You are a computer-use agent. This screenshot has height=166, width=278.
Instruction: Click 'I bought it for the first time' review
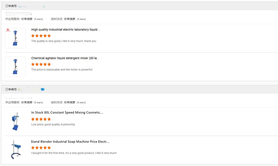pyautogui.click(x=74, y=153)
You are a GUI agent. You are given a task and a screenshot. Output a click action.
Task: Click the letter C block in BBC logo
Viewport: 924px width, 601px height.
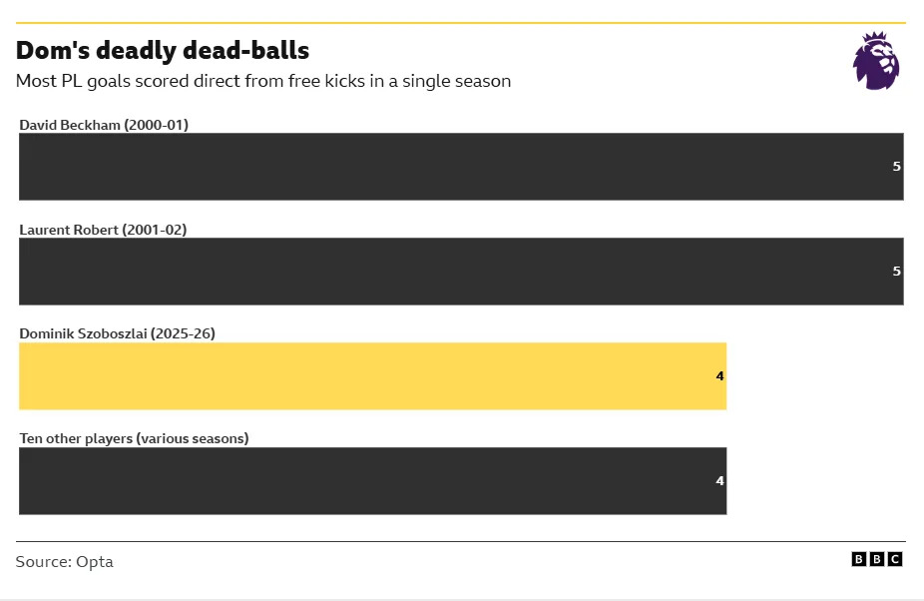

### EXERCISE DESCRIPTION
Beginning with the line that contains "Task: Click the letter C block in BBC logo", output each line of the material above through the last one exactly as it stands. Do not include the pictures.

### EXERCISE ANSWER
Task: Click the letter C block in BBC logo
Viewport: 924px width, 601px height.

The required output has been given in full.